Era
un experto en hacer castillos en el aire, pero sobre todo, era un
consumado artista construyendo castillos de arena. Los hacía con sus
torretas de vigilancia, los protegía correctamente con enormes
murallas, con sus fosos, y con sus esquinas circulares perfectamente
fortificadas, incluso les añadía un hermoso puente levadizo de
gruesas cadenas. El resultado, era una obra de albañilería
perfectamente calculada, donde cada cosa estaba en su sitio y cada
espacio necesario.
Su
labor de constructor se desarrollaba tanto durante la noche, como
durante el día, pues era capaz de desarrollar otras labores y al
mismo tiempo dedicarle tiempo a sus ilusiones.
Un
día por fin, unos amigos le llevaron a una playa cercana; los
primeros instantes se los pasó mirando el mar con unos ojos como
platos, pero enseguida observó la arena húmeda y un placer
indescriptible le recorrió la médula espinal. Aún así se tomó su
tiempo, y salivando como un perro ante su plato preferido de comida,
puso manos a la obra y comenzó su primer castillo real.
Se
llevó una gran decepción, ya que fue incapaz de completar tan solo
un minúsculo cuadrado antes de que toda su gran obra se convirtiera
en un vulgar montón de arena. ¿Cómo era posible?. Se lo había
imaginado tantas veces que pensó que sería coser y cantar. Sus
amigos le hablaban sobre las dificultades de conseguir cosas en la
vida, de que había que tener ciertas dotes para realizar ciertas
tareas; le arengaban sobre la pérdida de tiempo que suponía
dedicarle tanto tiempo a esa tarea que al final había supuesto para
él una gran decepción.
Aquella
noche no hubo castillos, no hubo arena, no hubo esperanza y por lo
tanto no hubo ningún proyecto futuro, como acostumbrara
anteriormente. Y sin embargo, y a pesar de los reiterados “no
sirves para esto”, “déjaselo a los especialistas”; a la mañana
siguiente, volvió por sus fueros y siguió construyendo castillos en
su mente, porque definitivamente eso era lo que quería hacer con su
vida y desde entonces dejó de escuchar aquellos consejos que le
invitaban a cambiar de rumbo.
Durante
años volvió a aquella y otras playas; en los comienzos se
enfurruñaba cuando el agua salada tomaba contacto con su obra, pero
con el tiempo comprendió que hasta los mayores éxitos son efímeros
como la propia vida y a partir de ahí un gran cambio transformó su
vida.
Incansable, continuó con la tarea intentando perfeccionar cada uno de los detalles de su castillo y con el tiempo, fue capaz de construir
hermosos castillos y disfrutar incluso cuando las olas inundaban sus
murallas y los convertían en simple arena de playa.

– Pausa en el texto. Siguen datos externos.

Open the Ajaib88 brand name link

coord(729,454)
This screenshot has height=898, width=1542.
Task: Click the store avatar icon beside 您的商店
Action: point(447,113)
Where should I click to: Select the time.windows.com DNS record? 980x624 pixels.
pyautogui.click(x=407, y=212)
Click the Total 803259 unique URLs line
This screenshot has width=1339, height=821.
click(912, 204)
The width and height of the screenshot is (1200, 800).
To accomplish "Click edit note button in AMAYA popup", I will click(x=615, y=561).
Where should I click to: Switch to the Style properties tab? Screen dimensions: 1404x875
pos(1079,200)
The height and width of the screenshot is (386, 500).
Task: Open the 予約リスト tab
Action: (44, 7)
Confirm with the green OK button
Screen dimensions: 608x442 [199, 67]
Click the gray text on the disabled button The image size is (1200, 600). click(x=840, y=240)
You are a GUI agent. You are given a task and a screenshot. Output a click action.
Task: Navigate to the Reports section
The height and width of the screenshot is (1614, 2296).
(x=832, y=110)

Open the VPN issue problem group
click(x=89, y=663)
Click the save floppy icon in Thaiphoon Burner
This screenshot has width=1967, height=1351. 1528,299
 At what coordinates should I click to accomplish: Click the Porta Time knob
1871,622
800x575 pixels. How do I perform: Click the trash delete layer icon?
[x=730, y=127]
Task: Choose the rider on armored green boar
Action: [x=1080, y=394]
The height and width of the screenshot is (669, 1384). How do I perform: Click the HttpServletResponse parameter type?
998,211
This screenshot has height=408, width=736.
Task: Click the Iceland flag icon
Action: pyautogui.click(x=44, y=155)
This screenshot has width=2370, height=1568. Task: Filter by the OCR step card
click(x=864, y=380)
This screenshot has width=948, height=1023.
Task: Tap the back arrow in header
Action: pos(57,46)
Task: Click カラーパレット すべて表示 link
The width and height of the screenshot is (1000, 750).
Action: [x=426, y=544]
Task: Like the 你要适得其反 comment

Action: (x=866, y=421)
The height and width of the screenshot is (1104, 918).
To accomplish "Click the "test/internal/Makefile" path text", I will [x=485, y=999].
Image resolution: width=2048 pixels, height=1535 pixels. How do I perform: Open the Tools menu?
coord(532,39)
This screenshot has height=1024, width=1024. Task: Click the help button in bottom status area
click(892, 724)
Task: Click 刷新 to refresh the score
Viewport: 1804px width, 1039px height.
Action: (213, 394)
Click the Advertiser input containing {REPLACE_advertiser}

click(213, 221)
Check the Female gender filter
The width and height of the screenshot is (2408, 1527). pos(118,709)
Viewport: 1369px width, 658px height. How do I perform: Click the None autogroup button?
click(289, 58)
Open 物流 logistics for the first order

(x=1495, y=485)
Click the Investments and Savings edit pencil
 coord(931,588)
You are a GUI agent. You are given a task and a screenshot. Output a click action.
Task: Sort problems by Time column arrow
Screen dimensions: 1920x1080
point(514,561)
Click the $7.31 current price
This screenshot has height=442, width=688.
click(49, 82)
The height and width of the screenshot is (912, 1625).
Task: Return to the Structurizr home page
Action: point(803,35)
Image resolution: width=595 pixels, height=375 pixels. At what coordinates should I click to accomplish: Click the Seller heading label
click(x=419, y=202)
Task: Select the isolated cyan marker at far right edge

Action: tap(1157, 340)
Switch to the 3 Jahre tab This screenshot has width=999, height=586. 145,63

Fue entonces
cuando se percató de que a menudo se agolpaban un gran número de
personas alrededor que durante algún tiempo distrajeron su atención
hasta el punto de ver por sí mismo que no solo no estaba mejorando,
sino que al contrario, cometía despistes y olvidaba a veces una
torre, a veces una puerta o incluso varias almenas.
Luego
llegó la mejor época de su vida como constructor de castillos, pues
hizo oídos sordos a la mayoría de los halagos y se dedicó a tiempo
completo a su obra, de modo que cuando no estaba en la playa,
dibujaba en un folio su próximo castillo sabiendo que aunque la
perfección absoluta no existe, podría llegar a alcanzar el mayor
grado posible como constructor de castillos de arena; era consciente
de que no siempre iba a conseguirlo y que ese era el precio que
quería pagar con gusto y fue tras esta etapa cuando por fin pudo
vender el primero al que siguieron otro, otro y otro.
Un
día le llamaron de un famoso programa de televisión y nunca
olvidará aquella pregunta: “¿Cómo eres capaz de vender algo tan
poco duradero como un castillo de arena?”. Su respuesta le salió
del alma: “Mire usted, es muy sencillo; en realidad, la gente no
quiere mis castillos, lo que desea comprar son mis ilusiones”.